Übersicht

Light‑Mode Transition

Propagation Shift at the Inverted‑Star Boundary#

TriadicFrameworks Research Initiative#


1. Purpose#

This document defines the mechanism by which electromagnetic radiation undergoes a mode transition when crossing the boundary between a radiant stellar regime and an inverted, lattice‑phase regime. In the Inverted Star Ontology (ISO), this transition explains the observational signature commonly interpreted as “light cannot escape” without invoking absorption, destruction, or singularity.

The light‑mode transition is a structural, resonance‑driven effect consistent with RTT and vST boundary logic.


2. Conceptual Summary#

In classical astrophysics, the event horizon of a black hole is described as a surface beyond which light cannot escape. ISO reframes this behavior as a propagation‑mode shift:

  • photons do not vanish
  • photons do not lose identity
  • photons do not encounter a physical barrier

Instead, they transition into lattice‑coupled modes compatible with the quantum‑geometric structure of the inverted star.

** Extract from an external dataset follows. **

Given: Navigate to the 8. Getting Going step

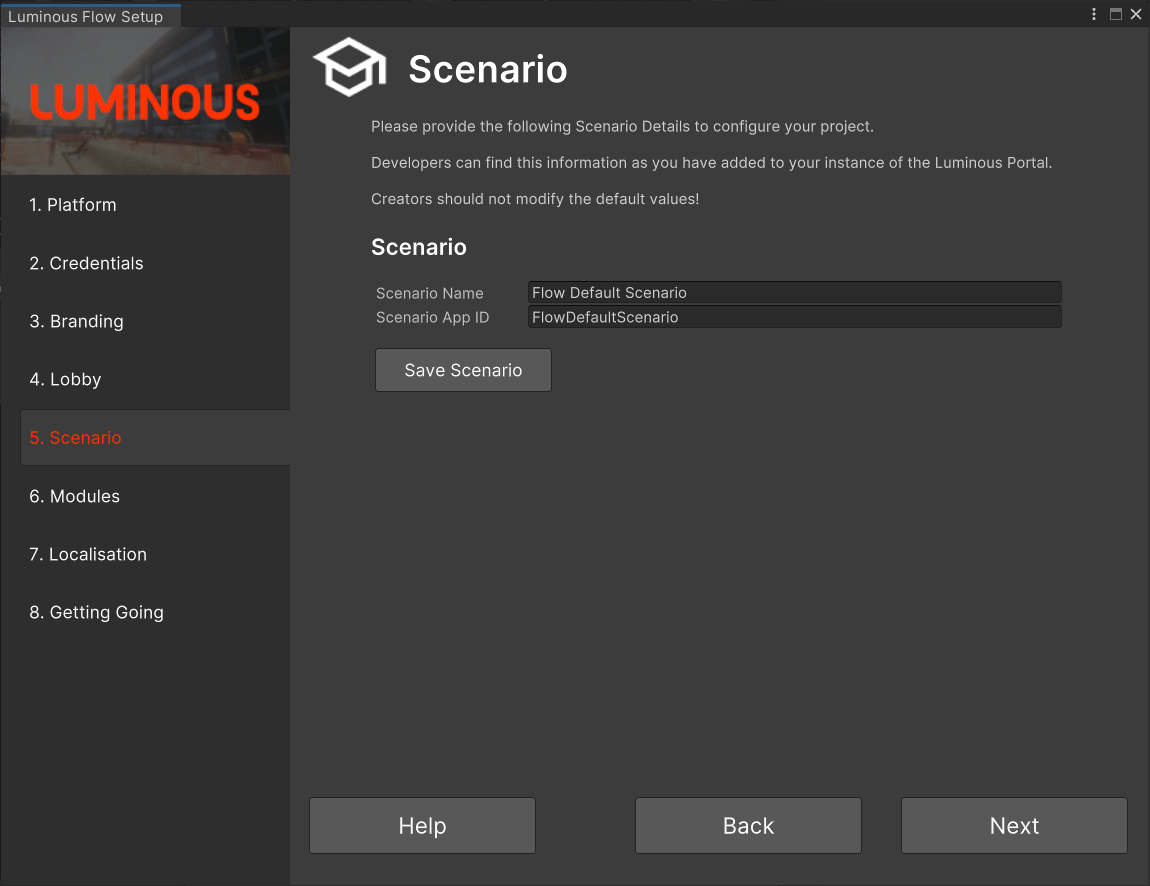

From the external frame, this appears as a loss of outward radiation.
From the internal frame, it is a change in propagation domain.


3. Pre‑Transition Conditions#

A light‑mode transition occurs when the following conditions converge:

  • Curvature Gradient Threshold
    Photon geodesics arc deeply enough that outward propagation becomes geometrically disfavored.

  • Resonance Mismatch
    The photon’s free‑propagating mode becomes incompatible with the local resonance field.

  • Dimensional Compression
    Available propagation degrees of freedom reduce as the boundary is approached.

  • Lattice Coupling Onset
    The photon begins interacting with the geometric lattice modes of the inverted regime.

These conditions define the vST boundary.


4. Transition Dynamics#

The transition proceeds through three RTT‑aligned stages:

4.1 Geodesic Deepening#

Photon trajectories bend inward due to curvature dominance. This is not attraction but geometric constraint: all future‑directed paths tilt toward the lattice domain.

4.2 Mode Decoupling#

The photon’s free‑propagating mode loses coherence with the external resonance field. Outward flux becomes structurally unsupported.

4.3 Lattice Coupling#

The photon transitions into a lattice‑compatible propagation mode:

  • wavelength stretches
  • degrees of freedom reduce
  • propagation becomes geometric rather than radiative
  • information is preserved in lattice coherence

This is the defining feature of the inverted regime.


5. Observational Consequences#

To an external observer, the light‑mode transition produces:

  • apparent “light trapping”
  • absence of outward radiation
  • deep curvature arcs
  • horizon‑like behavior
  • stable darkness

These signatures match classical black hole observations without requiring:

  • singularities
  • information loss
  • absorption
  • annihilation

The photon’s identity persists; only its mode changes.


6. Structural Interpretation#

The light‑mode transition is a regime‑boundary phenomenon:

  • the vST interface marks a shift in propagation rules
  • the lattice phase supports geometric modes, not radiative modes
  • the transition preserves continuity and information
  • the boundary is structural, not destructive

This aligns with the broader TriadicFrameworks principle that structure persists across transitions.


7. Summary#

The light‑mode transition explains why inverted stars appear dark without invoking singularities or loss of information. Photons entering the inverted regime do not cease to exist; they shift into lattice‑coupled modes compatible with the quantum‑geometric structure of the inverted star. This transition is a natural consequence of RTT resonance dynamics and vST boundary conditions.